>> Start

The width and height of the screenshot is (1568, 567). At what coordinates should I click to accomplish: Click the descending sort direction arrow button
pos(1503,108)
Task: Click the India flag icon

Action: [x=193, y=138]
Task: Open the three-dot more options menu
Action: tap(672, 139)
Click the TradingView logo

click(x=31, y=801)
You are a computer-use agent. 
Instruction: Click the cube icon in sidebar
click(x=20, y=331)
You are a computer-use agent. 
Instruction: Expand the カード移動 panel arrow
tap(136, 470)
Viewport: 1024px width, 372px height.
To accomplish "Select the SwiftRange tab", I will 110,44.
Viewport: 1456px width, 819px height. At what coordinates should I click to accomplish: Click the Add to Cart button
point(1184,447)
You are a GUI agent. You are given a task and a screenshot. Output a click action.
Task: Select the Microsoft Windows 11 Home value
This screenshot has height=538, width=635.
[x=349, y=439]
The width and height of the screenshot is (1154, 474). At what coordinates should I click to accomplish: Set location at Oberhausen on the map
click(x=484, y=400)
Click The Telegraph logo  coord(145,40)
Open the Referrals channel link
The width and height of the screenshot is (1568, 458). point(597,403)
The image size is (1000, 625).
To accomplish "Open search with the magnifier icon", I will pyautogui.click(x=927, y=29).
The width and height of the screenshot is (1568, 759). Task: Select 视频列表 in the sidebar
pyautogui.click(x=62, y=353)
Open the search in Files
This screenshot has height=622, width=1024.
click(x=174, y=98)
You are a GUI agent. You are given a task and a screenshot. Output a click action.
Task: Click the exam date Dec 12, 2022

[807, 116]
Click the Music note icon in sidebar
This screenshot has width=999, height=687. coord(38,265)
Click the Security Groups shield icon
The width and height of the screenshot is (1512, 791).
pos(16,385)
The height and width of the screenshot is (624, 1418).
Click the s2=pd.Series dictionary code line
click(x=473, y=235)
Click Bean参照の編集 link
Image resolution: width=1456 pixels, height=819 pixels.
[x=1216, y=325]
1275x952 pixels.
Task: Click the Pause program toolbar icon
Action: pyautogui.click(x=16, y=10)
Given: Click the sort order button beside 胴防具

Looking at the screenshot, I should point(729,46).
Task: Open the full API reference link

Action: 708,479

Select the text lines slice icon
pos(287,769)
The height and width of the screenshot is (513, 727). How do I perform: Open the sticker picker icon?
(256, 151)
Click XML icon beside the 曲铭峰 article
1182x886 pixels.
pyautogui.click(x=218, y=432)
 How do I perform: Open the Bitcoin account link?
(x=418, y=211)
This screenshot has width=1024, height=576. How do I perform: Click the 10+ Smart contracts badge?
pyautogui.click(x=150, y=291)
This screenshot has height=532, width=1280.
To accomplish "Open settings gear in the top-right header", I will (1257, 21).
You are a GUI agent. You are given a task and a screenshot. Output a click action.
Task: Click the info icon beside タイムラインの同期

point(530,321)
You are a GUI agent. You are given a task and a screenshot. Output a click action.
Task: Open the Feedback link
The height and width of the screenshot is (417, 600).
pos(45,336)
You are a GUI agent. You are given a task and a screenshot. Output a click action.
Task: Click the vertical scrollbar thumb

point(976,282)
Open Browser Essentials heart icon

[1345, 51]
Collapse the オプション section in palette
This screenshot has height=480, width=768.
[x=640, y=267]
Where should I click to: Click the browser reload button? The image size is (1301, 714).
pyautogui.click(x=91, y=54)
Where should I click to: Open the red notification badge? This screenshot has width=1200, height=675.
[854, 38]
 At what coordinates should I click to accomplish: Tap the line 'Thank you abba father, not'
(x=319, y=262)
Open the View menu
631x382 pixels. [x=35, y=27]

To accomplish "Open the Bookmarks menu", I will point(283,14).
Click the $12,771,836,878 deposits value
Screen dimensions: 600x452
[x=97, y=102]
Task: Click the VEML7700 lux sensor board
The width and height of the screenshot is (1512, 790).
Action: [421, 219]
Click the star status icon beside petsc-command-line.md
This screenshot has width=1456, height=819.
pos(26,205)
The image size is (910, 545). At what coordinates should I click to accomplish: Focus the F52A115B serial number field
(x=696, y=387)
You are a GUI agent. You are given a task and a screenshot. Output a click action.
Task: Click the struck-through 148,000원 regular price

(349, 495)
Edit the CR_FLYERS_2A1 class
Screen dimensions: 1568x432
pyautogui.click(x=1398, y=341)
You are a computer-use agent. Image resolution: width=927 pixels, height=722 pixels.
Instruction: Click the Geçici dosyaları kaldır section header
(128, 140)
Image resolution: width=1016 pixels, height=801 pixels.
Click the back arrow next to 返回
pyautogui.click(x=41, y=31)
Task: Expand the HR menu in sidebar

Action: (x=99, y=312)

>> End

■ What this task involves
Turn the lines from the first one up to and including the line with "click(x=473, y=235)" into a Markdown table with the columns Row and Line. Skip blank lines.

■ Reply to the exercise
| Row | Line |
|---|---|
| 1 | The width and height of the screenshot is (1568, 567). At what coordinates should I click to accomplish: Click the descending sort direction arrow button |
| 2 | pos(1503,108) |
| 3 | Task: Click the India flag icon |
| 4 | Action: [x=193, y=138] |
| 5 | Task: Open the three-dot more options menu |
| 6 | Action: tap(672, 139) |
| 7 | Click the TradingView logo |
| 8 | click(x=31, y=801) |
| 9 | You are a computer-use agent.  |
| 10 | Instruction: Click the cube icon in sidebar |
| 11 | click(x=20, y=331) |
| 12 | You are a computer-use agent.  |
| 13 | Instruction: Expand the カード移動 panel arrow |
| 14 | tap(136, 470) |
| 15 | Viewport: 1024px width, 372px height. |
| 16 | To accomplish "Select the SwiftRange tab", I will 110,44. |
| 17 | Viewport: 1456px width, 819px height. At what coordinates should I click to accomplish: Click the Add to Cart button |
| 18 | point(1184,447) |
| 19 | You are a GUI agent. You are given a task and a screenshot. Output a click action. |
| 20 | Task: Select the Microsoft Windows 11 Home value |
| 21 | This screenshot has height=538, width=635. |
| 22 | [x=349, y=439] |
| 23 | The width and height of the screenshot is (1154, 474). At what coordinates should I click to accomplish: Set location at Oberhausen on the map |
| 24 | click(x=484, y=400) |
| 25 | Click The Telegraph logo  coord(145,40) |
| 26 | Open the Referrals channel link |
| 27 | The width and height of the screenshot is (1568, 458). point(597,403) |
| 28 | The image size is (1000, 625). |
| 29 | To accomplish "Open search with the magnifier icon", I will pyautogui.click(x=927, y=29). |
| 30 | The width and height of the screenshot is (1568, 759). Task: Select 视频列表 in the sidebar |
| 31 | pyautogui.click(x=62, y=353) |
| 32 | Open the search in Files |
| 33 | This screenshot has height=622, width=1024. |
| 34 | click(x=174, y=98) |
| 35 | You are a GUI agent. You are given a task and a screenshot. Output a click action. |
| 36 | Task: Click the exam date Dec 12, 2022 |
| 37 | [807, 116] |
| 38 | Click the Music note icon in sidebar |
| 39 | This screenshot has width=999, height=687. coord(38,265) |
| 40 | Click the Security Groups shield icon |
| 41 | The width and height of the screenshot is (1512, 791). |
| 42 | pos(16,385) |
| 43 | The height and width of the screenshot is (624, 1418). |
| 44 | Click the s2=pd.Series dictionary code line |
| 45 | click(x=473, y=235) |